TASK DETAILS - Once you reach the line containing "Instruction: Click the model" in the entries below, write out that line and each one after it down to the line containing "You are a computer-use agent. The", exactly and with nothing added.

== SUPPLIED DATA ==

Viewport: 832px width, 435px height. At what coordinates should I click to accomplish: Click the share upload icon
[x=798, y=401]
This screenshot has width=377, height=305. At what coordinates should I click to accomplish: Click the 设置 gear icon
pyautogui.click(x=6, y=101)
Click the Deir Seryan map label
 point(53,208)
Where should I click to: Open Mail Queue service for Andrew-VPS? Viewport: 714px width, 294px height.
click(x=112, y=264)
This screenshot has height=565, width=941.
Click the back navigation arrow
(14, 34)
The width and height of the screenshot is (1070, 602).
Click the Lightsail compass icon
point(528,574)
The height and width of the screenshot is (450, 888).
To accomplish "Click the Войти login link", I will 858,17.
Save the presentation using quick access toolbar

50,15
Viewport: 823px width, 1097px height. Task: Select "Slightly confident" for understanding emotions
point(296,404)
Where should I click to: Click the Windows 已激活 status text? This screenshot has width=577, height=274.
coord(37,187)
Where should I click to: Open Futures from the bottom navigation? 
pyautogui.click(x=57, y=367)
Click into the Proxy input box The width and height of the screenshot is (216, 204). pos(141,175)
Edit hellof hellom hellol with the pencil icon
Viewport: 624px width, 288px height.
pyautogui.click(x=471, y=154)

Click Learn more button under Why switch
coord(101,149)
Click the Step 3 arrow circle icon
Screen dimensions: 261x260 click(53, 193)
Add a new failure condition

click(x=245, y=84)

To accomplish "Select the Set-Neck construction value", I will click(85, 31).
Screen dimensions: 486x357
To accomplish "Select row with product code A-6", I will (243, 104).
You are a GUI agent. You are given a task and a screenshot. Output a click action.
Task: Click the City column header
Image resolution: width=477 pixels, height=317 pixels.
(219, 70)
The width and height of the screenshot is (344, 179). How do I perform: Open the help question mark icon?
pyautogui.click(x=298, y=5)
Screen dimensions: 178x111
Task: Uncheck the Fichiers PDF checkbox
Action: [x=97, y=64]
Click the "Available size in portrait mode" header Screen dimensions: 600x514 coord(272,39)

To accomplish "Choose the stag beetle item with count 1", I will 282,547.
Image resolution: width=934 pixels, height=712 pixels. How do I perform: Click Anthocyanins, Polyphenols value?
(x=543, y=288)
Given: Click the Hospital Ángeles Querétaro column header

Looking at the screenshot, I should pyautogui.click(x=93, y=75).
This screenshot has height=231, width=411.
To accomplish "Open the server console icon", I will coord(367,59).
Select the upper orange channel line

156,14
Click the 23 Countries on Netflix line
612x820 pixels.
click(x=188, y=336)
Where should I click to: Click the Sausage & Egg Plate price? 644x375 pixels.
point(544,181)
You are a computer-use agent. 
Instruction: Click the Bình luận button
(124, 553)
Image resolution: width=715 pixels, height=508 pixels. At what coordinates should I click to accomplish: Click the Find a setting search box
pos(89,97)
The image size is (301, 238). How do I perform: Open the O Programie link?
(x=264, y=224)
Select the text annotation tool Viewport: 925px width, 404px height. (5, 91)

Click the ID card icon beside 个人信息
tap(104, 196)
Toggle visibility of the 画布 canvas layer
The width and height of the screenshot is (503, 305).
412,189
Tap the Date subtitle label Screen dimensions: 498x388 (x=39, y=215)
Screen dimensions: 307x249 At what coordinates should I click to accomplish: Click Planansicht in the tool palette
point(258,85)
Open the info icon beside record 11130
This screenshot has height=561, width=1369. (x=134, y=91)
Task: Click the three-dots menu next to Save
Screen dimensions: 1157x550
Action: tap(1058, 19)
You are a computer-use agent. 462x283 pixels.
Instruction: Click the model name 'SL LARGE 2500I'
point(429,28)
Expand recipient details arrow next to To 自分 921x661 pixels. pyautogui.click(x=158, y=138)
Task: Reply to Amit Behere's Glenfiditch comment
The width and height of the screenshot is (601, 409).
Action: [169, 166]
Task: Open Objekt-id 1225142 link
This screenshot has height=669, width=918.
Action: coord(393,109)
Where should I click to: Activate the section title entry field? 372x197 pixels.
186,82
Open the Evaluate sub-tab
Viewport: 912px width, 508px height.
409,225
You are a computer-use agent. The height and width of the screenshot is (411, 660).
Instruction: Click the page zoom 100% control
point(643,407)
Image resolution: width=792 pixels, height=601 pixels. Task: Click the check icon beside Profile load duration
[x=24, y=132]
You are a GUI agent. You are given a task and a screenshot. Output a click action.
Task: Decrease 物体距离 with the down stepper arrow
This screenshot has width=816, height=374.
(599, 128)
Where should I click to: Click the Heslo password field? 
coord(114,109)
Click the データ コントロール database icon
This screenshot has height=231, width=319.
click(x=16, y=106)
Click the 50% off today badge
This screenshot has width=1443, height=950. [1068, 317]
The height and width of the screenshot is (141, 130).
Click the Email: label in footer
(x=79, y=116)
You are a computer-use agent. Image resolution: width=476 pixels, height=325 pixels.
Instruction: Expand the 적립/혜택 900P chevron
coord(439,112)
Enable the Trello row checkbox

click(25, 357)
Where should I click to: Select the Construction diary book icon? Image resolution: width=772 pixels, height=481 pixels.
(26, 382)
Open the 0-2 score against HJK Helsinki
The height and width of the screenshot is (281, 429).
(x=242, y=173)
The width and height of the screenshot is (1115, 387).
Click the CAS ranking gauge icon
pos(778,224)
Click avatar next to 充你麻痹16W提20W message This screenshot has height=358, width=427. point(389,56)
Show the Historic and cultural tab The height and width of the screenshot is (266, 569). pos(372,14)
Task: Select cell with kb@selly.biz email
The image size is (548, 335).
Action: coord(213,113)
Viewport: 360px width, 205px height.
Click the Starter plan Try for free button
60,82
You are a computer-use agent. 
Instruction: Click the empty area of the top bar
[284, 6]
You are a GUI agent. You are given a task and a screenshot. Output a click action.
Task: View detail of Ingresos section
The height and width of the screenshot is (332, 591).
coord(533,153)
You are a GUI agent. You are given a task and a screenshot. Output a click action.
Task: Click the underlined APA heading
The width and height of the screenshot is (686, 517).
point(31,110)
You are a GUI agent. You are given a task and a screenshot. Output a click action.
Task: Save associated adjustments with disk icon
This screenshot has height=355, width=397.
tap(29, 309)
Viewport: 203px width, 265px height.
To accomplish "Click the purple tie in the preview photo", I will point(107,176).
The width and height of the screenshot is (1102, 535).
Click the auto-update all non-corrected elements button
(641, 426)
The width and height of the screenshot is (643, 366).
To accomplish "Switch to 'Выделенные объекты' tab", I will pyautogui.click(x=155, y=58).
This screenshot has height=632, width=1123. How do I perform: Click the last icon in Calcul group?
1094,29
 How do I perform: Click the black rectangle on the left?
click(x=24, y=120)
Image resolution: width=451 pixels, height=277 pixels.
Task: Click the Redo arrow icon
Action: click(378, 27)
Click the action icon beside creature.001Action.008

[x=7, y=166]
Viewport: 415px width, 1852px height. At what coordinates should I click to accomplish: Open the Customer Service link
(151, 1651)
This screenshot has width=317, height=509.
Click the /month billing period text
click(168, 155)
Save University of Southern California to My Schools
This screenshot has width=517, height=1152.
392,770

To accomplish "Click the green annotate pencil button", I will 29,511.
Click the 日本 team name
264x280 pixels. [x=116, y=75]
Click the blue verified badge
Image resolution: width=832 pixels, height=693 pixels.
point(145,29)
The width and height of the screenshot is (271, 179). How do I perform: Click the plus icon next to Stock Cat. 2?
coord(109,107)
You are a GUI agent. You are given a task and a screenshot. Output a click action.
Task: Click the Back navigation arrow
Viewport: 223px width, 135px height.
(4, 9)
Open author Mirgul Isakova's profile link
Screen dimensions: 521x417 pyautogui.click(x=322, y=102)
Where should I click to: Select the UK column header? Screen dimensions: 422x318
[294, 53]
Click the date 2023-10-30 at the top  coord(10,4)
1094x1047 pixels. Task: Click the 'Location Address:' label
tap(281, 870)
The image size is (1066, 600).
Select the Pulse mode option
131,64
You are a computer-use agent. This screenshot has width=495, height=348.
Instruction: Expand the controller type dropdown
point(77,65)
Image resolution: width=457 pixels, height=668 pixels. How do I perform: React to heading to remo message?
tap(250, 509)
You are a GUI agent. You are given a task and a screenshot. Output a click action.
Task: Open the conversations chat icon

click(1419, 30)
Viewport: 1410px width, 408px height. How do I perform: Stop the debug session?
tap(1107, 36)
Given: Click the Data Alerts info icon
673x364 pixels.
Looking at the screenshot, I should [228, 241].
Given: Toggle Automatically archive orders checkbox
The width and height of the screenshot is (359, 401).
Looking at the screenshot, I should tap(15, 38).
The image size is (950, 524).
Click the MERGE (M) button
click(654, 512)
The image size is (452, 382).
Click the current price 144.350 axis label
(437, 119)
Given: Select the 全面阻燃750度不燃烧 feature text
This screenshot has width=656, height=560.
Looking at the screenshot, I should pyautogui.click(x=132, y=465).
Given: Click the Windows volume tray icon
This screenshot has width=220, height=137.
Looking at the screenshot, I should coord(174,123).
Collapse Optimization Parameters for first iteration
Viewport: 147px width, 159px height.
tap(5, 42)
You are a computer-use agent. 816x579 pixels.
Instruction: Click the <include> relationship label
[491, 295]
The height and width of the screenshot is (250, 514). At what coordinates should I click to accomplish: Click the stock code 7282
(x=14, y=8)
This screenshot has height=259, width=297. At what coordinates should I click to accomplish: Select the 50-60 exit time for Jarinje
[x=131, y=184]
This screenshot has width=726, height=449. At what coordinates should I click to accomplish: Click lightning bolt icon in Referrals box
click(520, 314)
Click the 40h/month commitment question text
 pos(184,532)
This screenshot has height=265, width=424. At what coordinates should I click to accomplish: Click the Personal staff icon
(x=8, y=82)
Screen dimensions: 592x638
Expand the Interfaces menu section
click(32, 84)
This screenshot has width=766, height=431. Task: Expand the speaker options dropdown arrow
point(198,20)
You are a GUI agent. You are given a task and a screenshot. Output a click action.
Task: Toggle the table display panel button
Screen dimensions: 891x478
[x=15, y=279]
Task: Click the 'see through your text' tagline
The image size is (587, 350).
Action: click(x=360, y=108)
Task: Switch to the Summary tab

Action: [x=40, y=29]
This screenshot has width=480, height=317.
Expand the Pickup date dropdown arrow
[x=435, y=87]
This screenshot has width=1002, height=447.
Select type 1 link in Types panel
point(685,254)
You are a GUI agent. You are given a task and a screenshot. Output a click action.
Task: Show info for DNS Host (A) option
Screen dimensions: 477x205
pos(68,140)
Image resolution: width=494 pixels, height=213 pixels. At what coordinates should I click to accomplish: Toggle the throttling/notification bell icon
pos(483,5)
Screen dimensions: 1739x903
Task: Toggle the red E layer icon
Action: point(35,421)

===

TASK SOLUTION -
Instruction: Click the model name 'SL LARGE 2500I'
point(429,28)
Expand recipient details arrow next to To 自分 921x661 pixels. pyautogui.click(x=158, y=138)
Task: Reply to Amit Behere's Glenfiditch comment
The width and height of the screenshot is (601, 409).
Action: [169, 166]
Task: Open Objekt-id 1225142 link
This screenshot has height=669, width=918.
Action: coord(393,109)
Where should I click to: Activate the section title entry field? 372x197 pixels.
186,82
Open the Evaluate sub-tab
Viewport: 912px width, 508px height.
409,225
You are a computer-use agent. The height and width of the screenshot is (411, 660).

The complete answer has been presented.